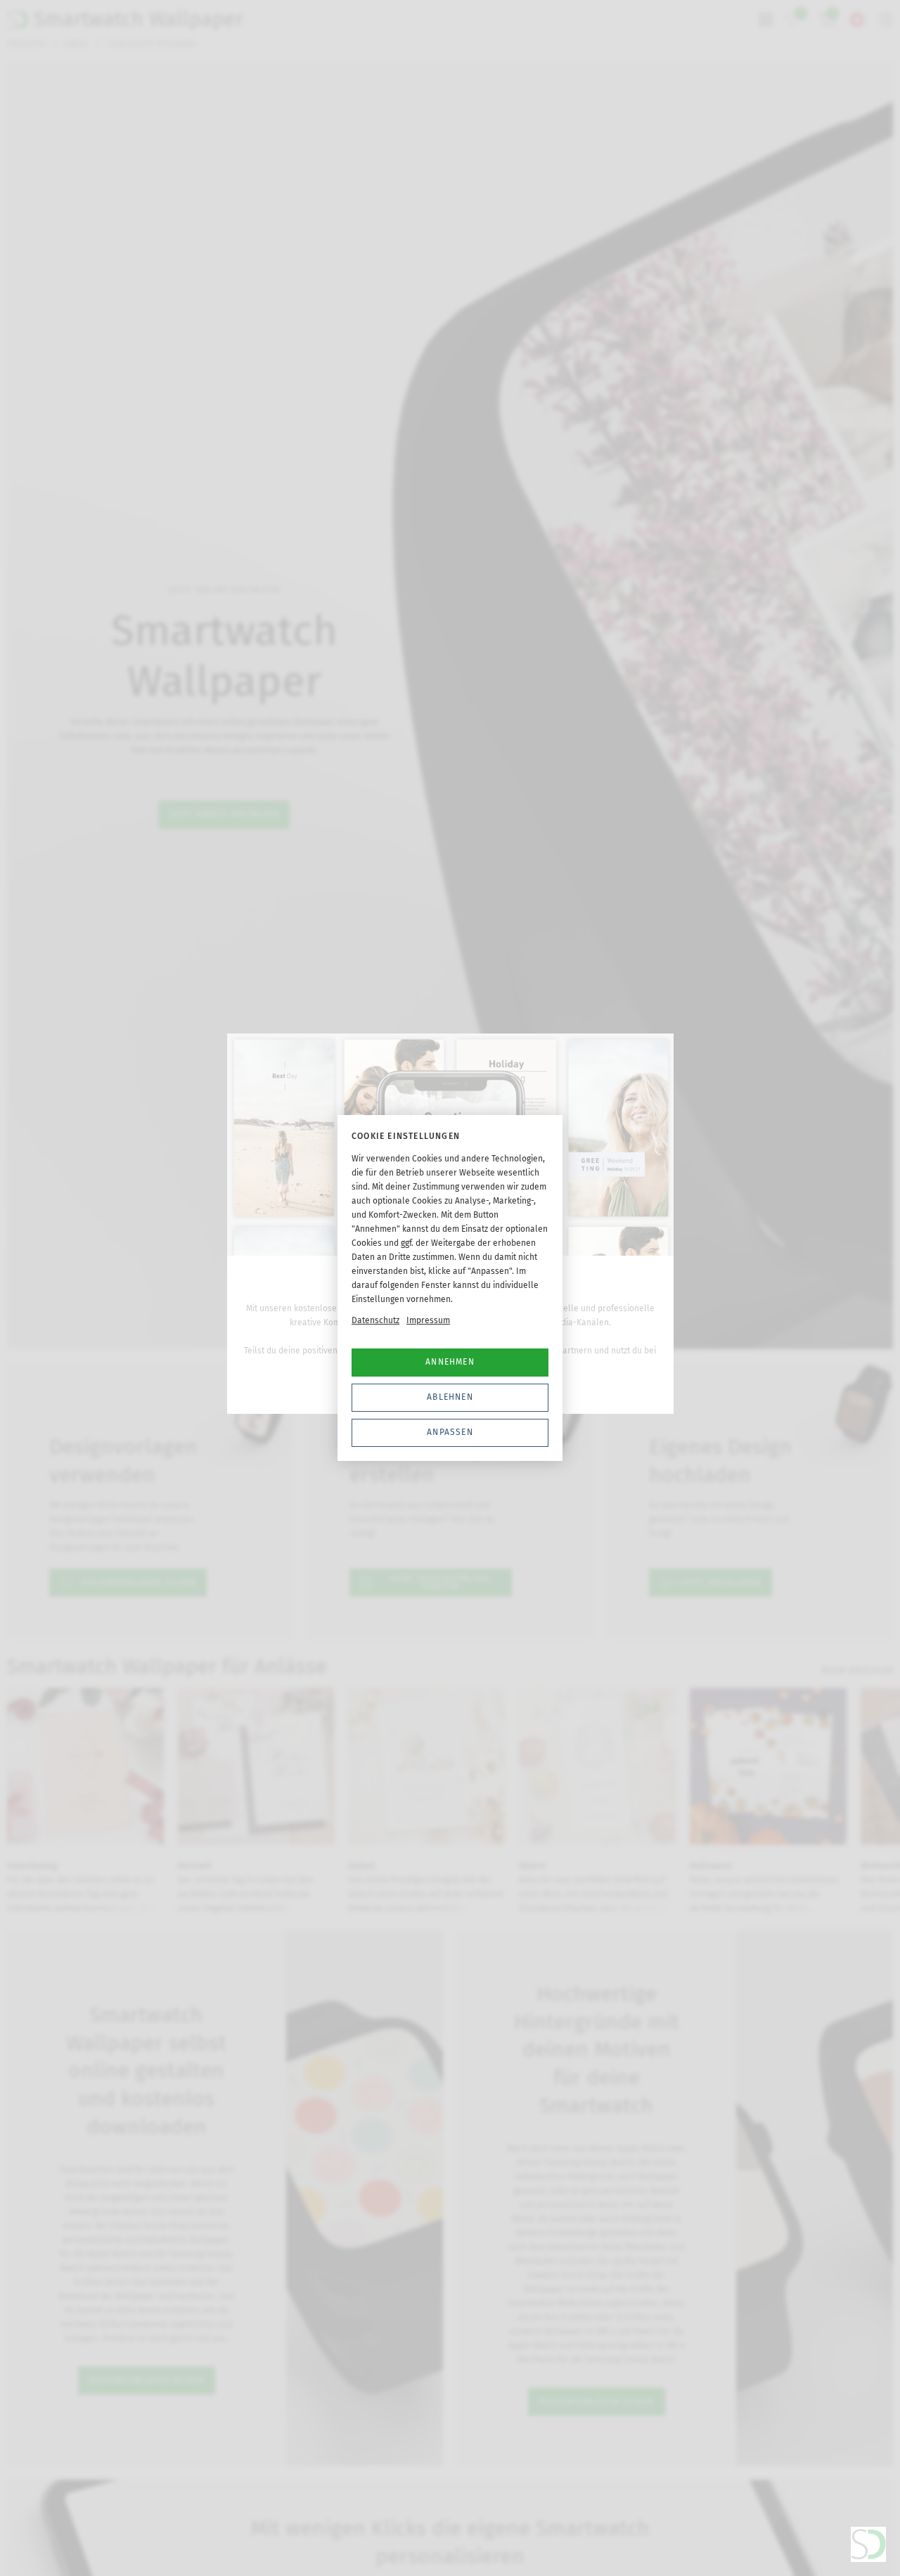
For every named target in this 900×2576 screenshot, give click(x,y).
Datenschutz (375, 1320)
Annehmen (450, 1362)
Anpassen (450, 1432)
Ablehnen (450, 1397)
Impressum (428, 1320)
---*---
Work request -
Images must not appear; print each record precisely as it reads.

Result for this exercise -
For every named target in this 900×2576 screenshot, give click(x,y).
Datenschutz (375, 1320)
Annehmen (450, 1362)
Anpassen (450, 1432)
Ablehnen (450, 1397)
Impressum (428, 1320)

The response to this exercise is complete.